Too good to be true – 36/100

Life is beautiful. Life is good.

I came home from meeting an old friend for a coaching session, working on setting up the upcoming week, getting stuff done, and grabbing dinner with a cool person I met on a dating app.

Life is good and beautiful not because of a certain thing, person, or food. It is the way it is because it just is. And because I choose to see it like that.

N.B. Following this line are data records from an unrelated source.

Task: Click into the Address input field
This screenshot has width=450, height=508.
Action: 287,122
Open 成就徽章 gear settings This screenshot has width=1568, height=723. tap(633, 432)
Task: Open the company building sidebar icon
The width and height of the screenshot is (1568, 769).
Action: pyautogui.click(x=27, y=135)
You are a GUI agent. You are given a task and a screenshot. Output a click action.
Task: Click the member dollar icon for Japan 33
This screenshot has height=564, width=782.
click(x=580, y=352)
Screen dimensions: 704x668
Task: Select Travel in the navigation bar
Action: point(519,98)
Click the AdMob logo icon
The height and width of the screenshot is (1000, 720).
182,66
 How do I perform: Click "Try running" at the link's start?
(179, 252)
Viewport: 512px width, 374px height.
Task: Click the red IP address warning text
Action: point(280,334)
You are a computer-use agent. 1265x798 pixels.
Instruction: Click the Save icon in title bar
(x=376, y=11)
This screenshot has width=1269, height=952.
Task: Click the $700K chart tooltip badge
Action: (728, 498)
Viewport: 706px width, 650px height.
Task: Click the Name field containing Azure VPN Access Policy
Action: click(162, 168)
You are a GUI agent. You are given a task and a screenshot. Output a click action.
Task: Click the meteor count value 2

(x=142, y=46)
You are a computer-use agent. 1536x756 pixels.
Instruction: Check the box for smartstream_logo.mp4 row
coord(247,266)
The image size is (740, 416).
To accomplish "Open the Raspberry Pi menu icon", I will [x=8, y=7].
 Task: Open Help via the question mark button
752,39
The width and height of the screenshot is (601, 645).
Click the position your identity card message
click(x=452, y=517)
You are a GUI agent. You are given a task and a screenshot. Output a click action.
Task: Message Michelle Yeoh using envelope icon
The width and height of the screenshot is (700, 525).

It’s very empowering to realize that I there is no one reality. It is truly what I make of it. I could have complained about the traffic to LA on a Sunday, that the good friend was late to our meeting, that the table was minuscule for my laptop and other gear, that the valet people wouldn’t let me keep my car parked in the lot, that the line at Salt & Straw was too long, that so many things.

But why?

Do these things take away from the sunshine? The good vibes? The freedom, honesty, love, good conversation? Do these things affect my heart and soul?

I tell myself again and again – I live such a good life. Truly.

And I’m proud of myself because I used to be the world’s biggest complainer. Like #1.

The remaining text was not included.